*** DATA TO PROCESS ***

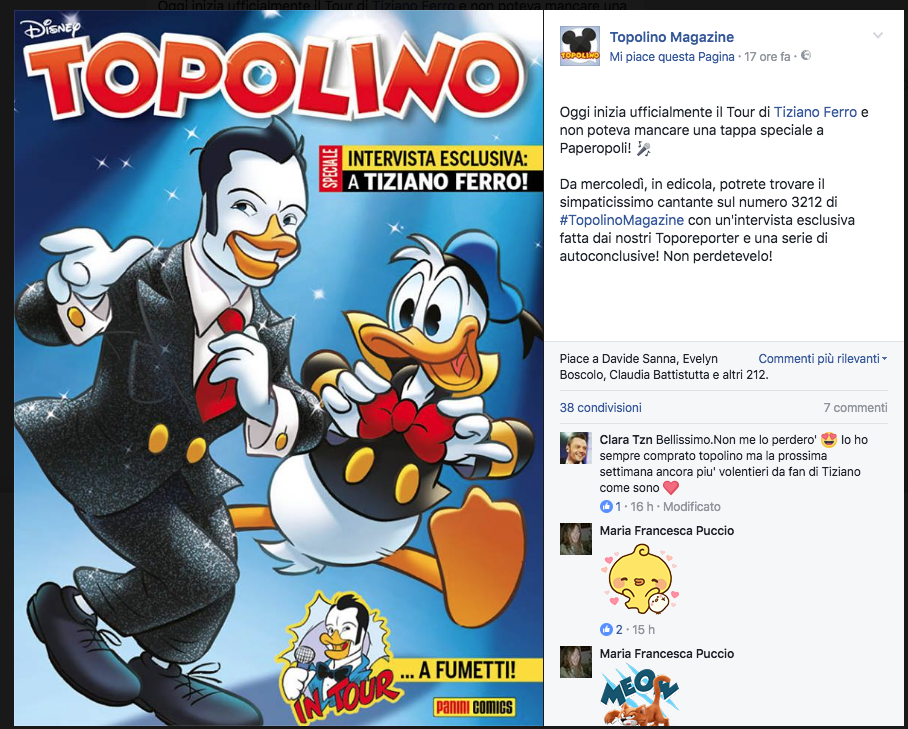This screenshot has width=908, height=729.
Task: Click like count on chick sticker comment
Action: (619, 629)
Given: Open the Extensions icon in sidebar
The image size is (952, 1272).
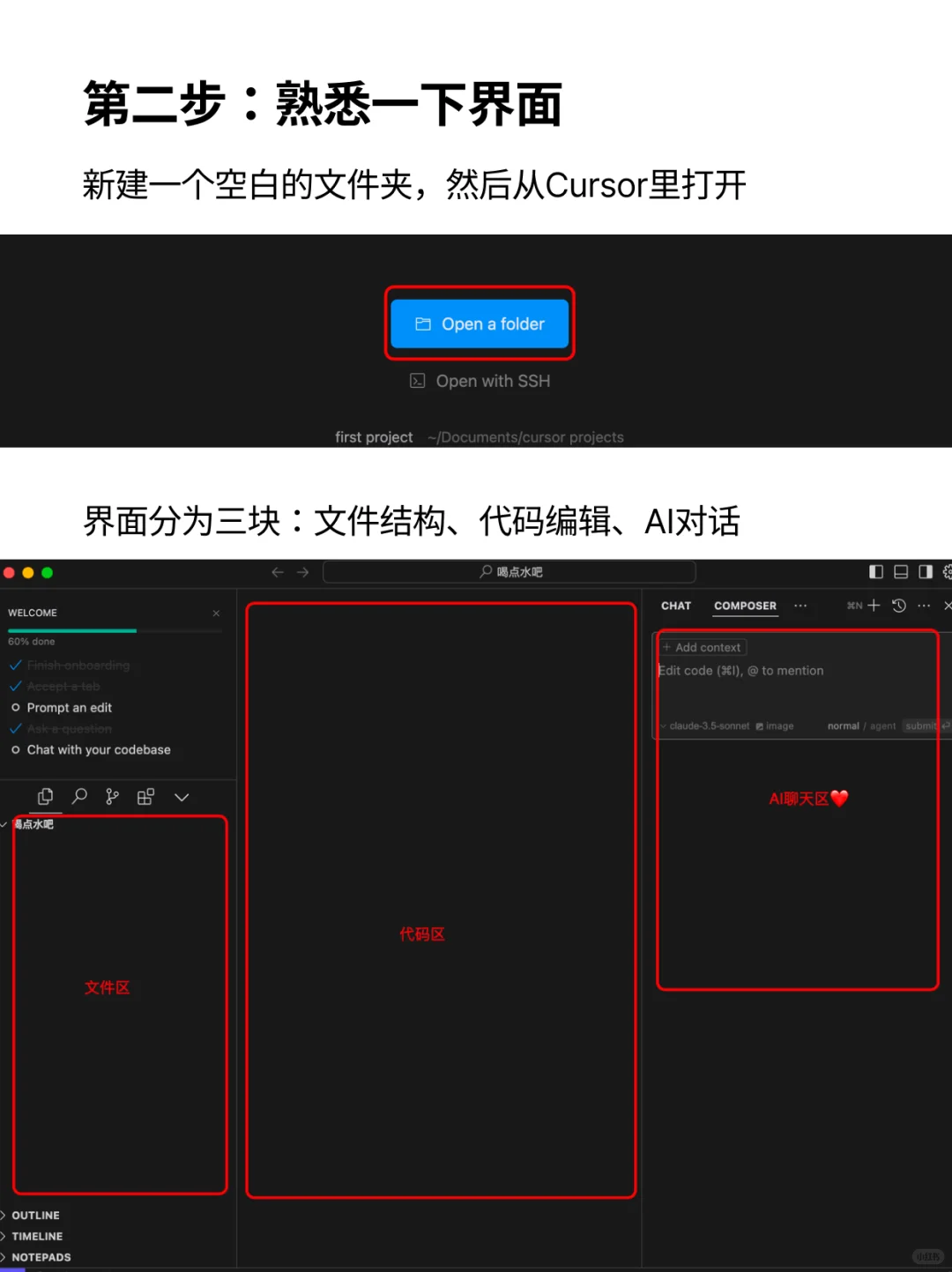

*** End of DATA TO PROCESS ***

» **EXERCISE**:
Give again, word for word, each line from the one holding "Given: Open the Extensions icon in sidebar" through the end of the entries, and leave out any picture.

» **ANSWER SECTION**:
Given: Open the Extensions icon in sidebar
The image size is (952, 1272).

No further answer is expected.